ADQL-2.1 internal draft

Thu Jun 11 10:46:13 CEST 2015

Hi all,

2015-06-11 0:05 GMT+02:00 Walter Landry <wlandry at caltech.edu>:
> Marco Molinaro <molinaro at oats.inaf.it> wrote:
>> 2015-06-10 1:53 GMT+02:00 Walter Landry <wlandry at caltech.edu>:
>>> Marco Molinaro <molinaro at oats.inaf.it> wrote:
>>>    The functions have different arity, so it is easy to distinguish
>>>    between them in the parser.  In general, empty strings feel odd to me.
>>
>> It could be odd, but this solution was taken upon back-compatibility
>> constraints.
>> That's why from ADQL-2.1 on, until a major revision, the first string,
>> if not empty can be ignored by servers
>> and client are encouraged to pass an empty one. I.e. that parameter is
>> deprecated from revision 2.1 on.
>
> I am not suggesting removing the 2.0 version with a coordinate system.
> I am suggesting adding an overload and not having an implicit meaning
> for an empty string.  That would retain the property of the current
> proposal that all 2.0 queries are valid in 2.1, but not all 2.1
> queries are valid in 2.0.

but while function overload is managed by postgresql, it's not in MySQL -e.g.-.
Now, it seems everyone is parsing and rewriting ADQL queries anyway, so this
can be seen as a weak reason to avoid it.
I don't feel it a light addition, however, introducing the overloading
concept in
an ADQL minor revision.
Again, I feel this point to be more sustainable in a major revision
(even if at that point
we can simply discard the current function signature).

> <snip>
>
>> Pasting here also the other two points you made, i.e.

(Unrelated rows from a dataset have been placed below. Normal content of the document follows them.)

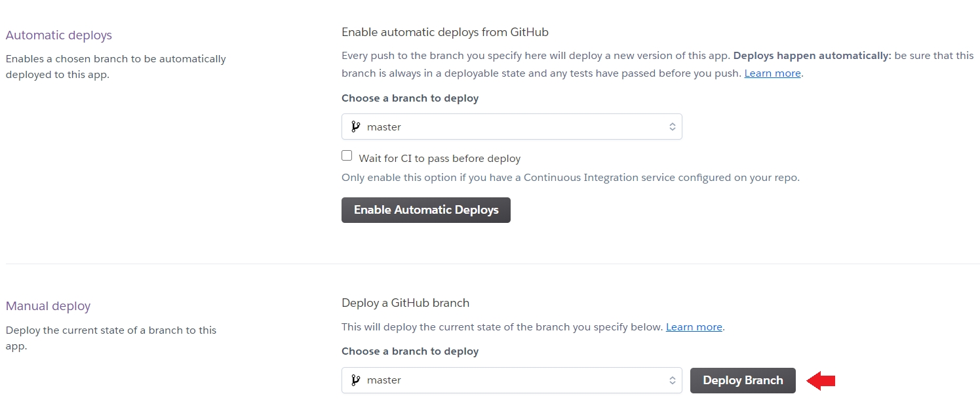This screenshot has width=980, height=415.
Task: Click 'Enable automatic deploys from GitHub' title
Action: pos(444,31)
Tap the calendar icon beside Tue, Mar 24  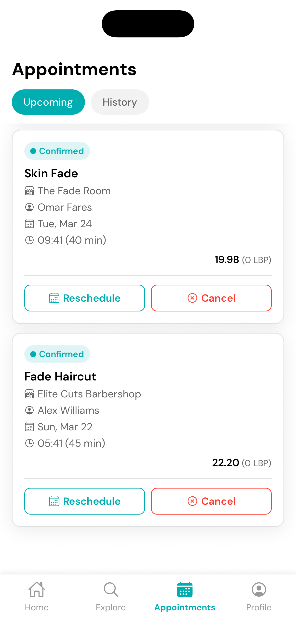29,224
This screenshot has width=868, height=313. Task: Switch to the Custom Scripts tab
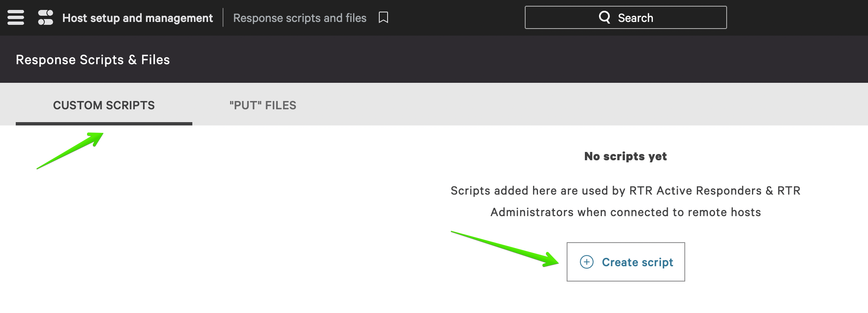(x=104, y=105)
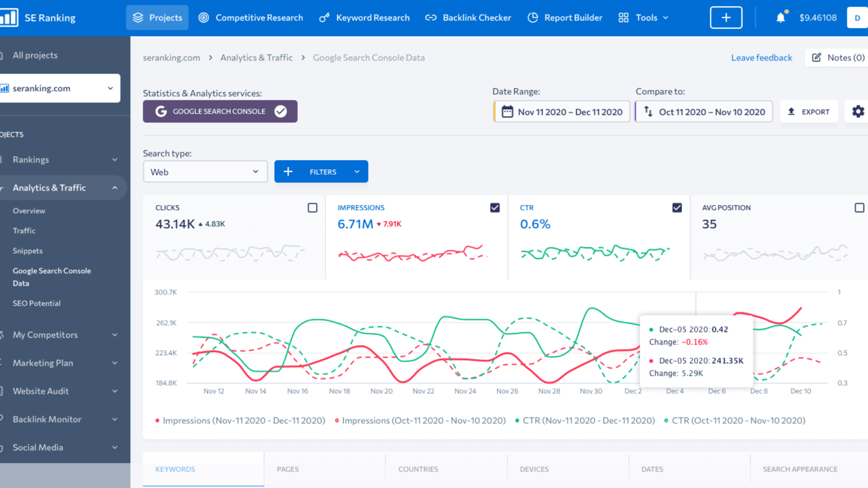Click the notification bell icon
This screenshot has height=488, width=868.
click(780, 18)
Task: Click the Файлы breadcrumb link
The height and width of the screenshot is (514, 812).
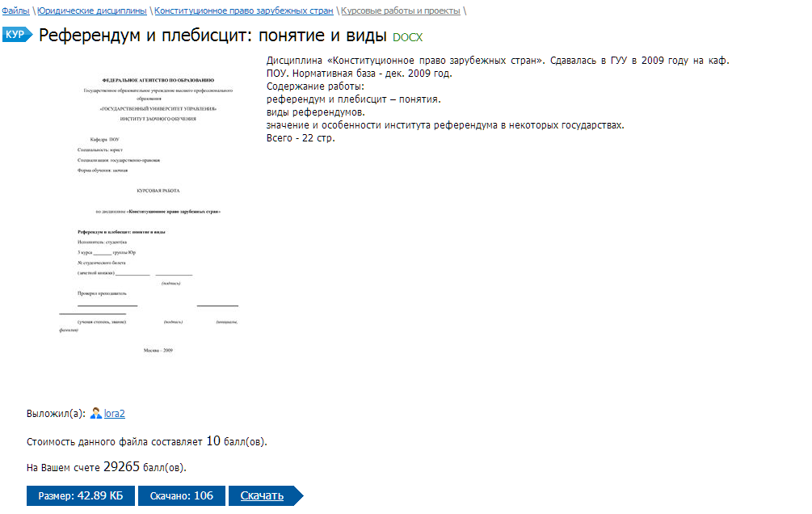Action: click(16, 11)
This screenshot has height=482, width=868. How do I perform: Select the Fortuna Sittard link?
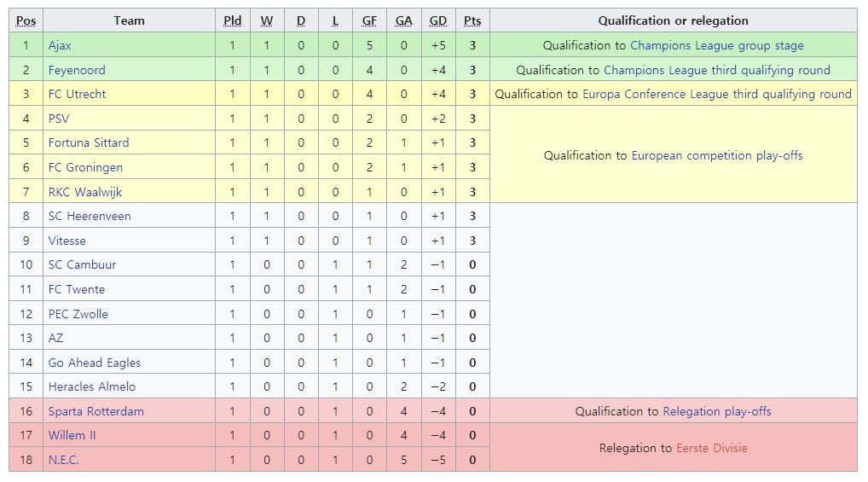89,143
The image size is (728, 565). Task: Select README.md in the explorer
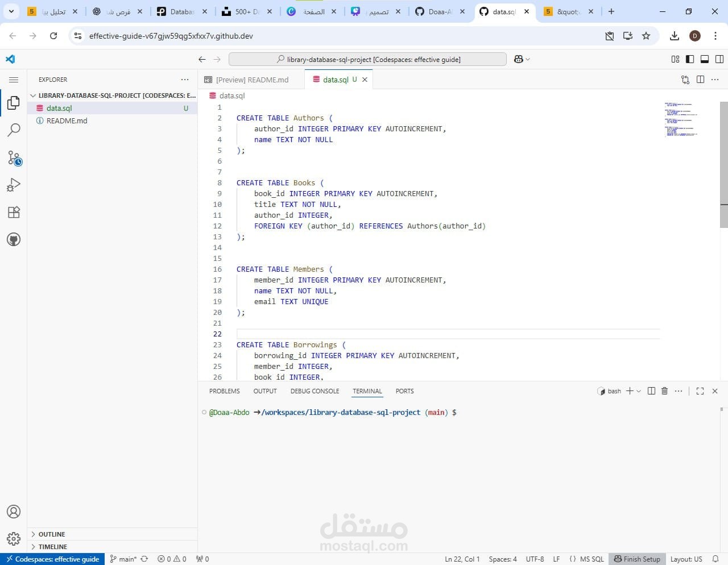pos(67,121)
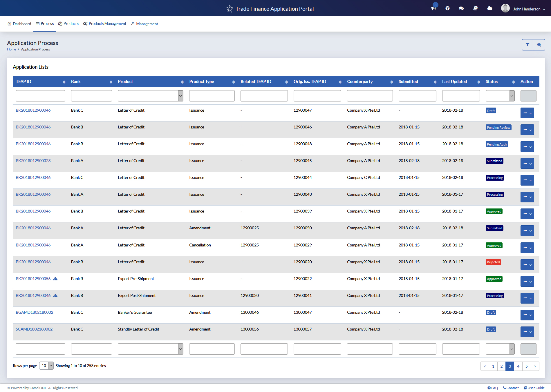Open action menu for Rejected application row
The height and width of the screenshot is (392, 551).
point(527,265)
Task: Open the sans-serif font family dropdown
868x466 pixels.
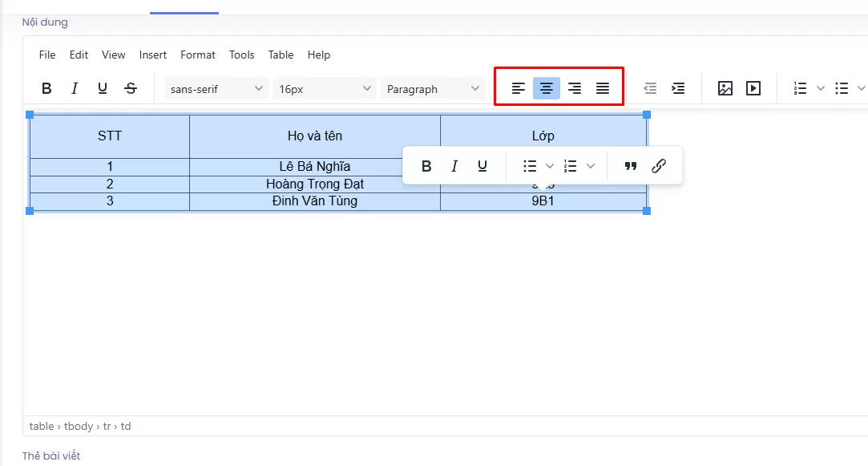Action: pyautogui.click(x=216, y=89)
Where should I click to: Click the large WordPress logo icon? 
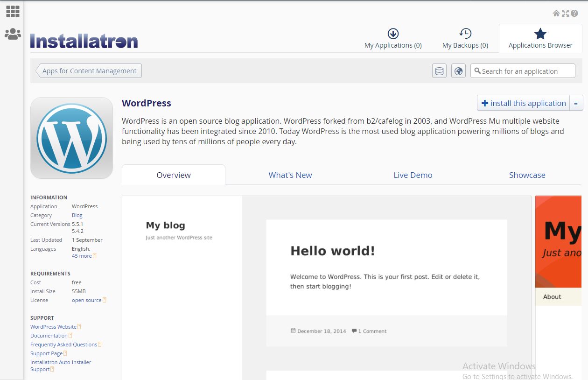[x=71, y=138]
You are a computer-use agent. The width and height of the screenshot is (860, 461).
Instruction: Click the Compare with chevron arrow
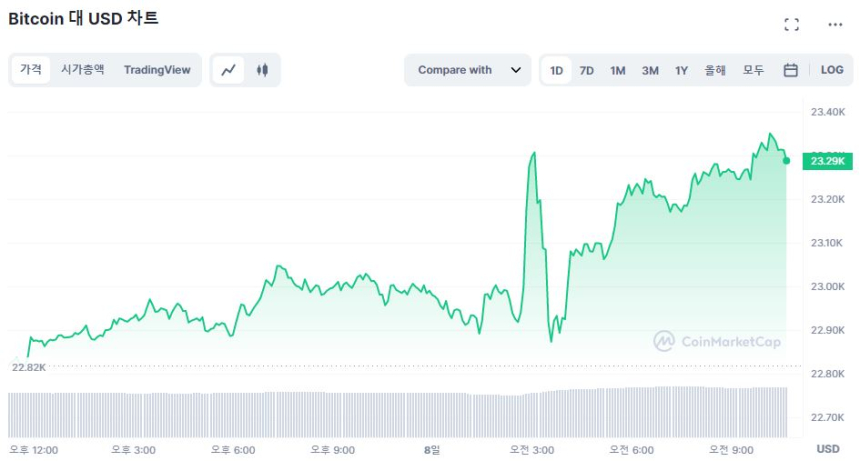[x=516, y=70]
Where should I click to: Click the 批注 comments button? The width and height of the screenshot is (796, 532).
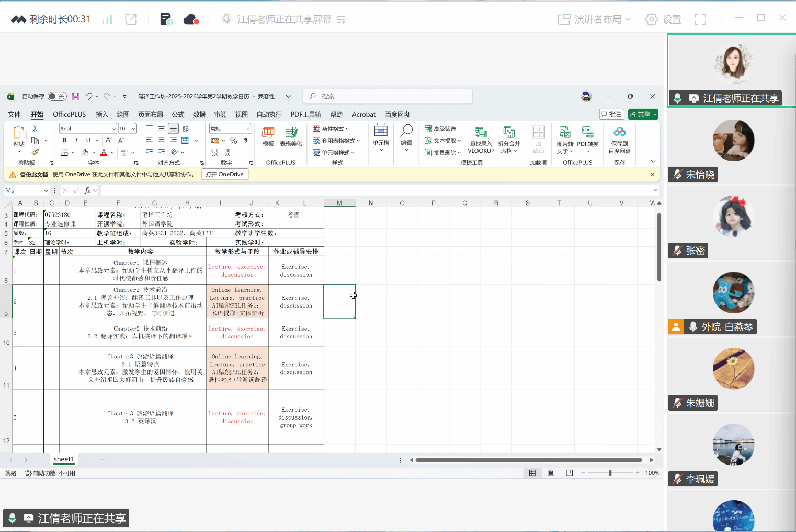coord(611,115)
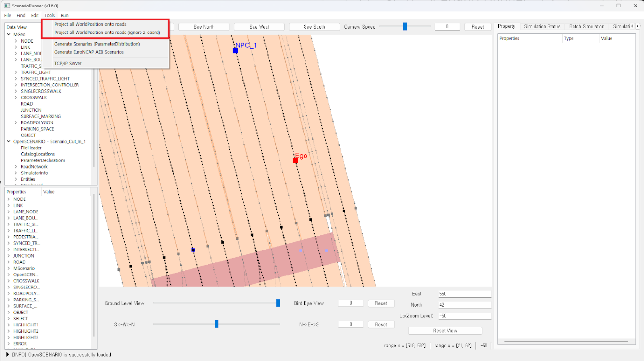Image resolution: width=644 pixels, height=361 pixels.
Task: Expand the RoadNetwork tree item
Action: [16, 167]
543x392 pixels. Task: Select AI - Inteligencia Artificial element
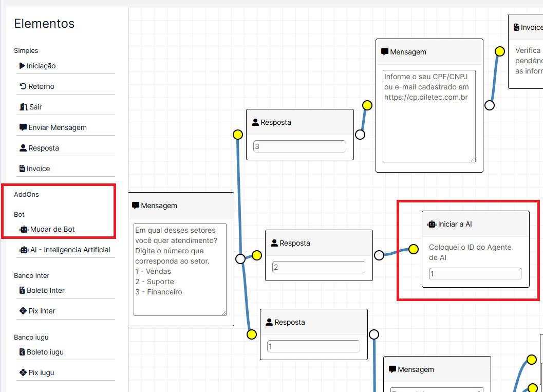(x=65, y=250)
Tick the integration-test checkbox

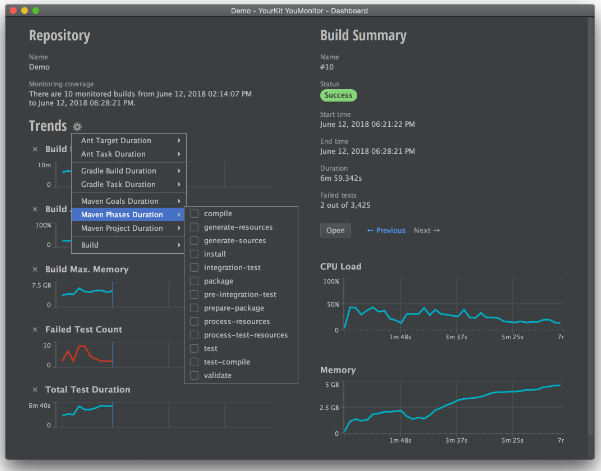tap(194, 268)
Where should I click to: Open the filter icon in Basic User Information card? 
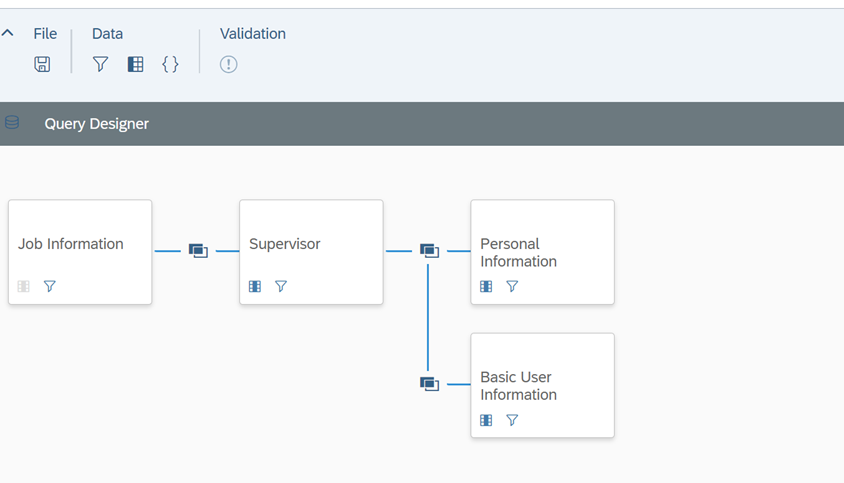[x=512, y=419]
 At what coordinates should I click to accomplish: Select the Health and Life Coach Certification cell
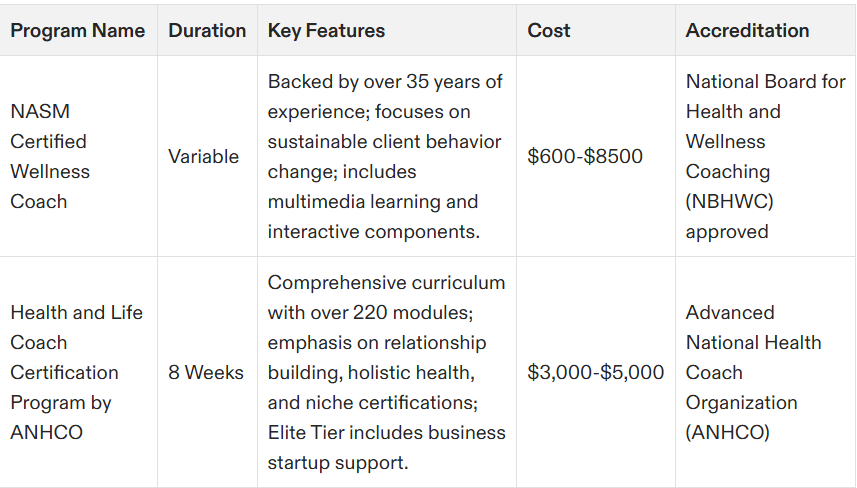78,372
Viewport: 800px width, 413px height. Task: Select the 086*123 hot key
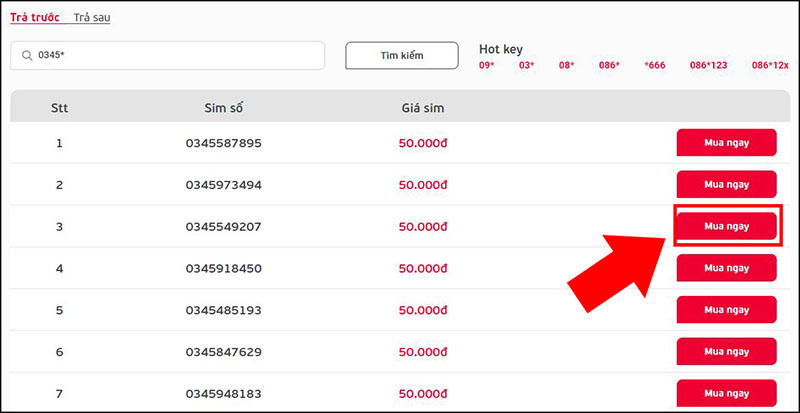click(x=708, y=65)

LOWER/UPPER and ILIKE.
>> Probably there was not full discussion on them.
>>
>> LOWER/UPPER Initially they were set as optional for this revision, but
>> there was also the point made that it would be better to have them
>> mandatory...and also to have only one of them to help with tables
>> indexing.
>> Probably this is something to discuss.
>
> If anything we should be normalizing to upper case.  There are some
> letters that do not round trip properly through lower case.

<cut>

it can be true also the other way around (scharfes S, e.g., even if
unicode has an uppercase letter for it), but again I don't think the
intent in adding these functions was to support all encodings and
character sets, it pointed to correctly manage comparison for things
like UCDs and Utypes.
That's why ASCII was considered to be enough.

>
> This still does not specify whether it is UTF-8, UTF-16, or UCS-32.  I
> think we should just choose one, with my vote being UTF-8 since ASCII
> is unchanged.

there was already a topic on VOTable regarding UTF-8 and encodings.
I don't have a specific position here. I only have a preference for
keeping things simple.
If you (all) say we better specify an encoding and that is UTF-8, we
can probably put it in the spec.
If you feel these functions should be restricted in their usage, than
we have to express this in the document clearly.

Personally I don't think the specific examples above (or similar)
apply in the intended comparisons these newly introduced functions
were meant for.

Cheers,
     Marco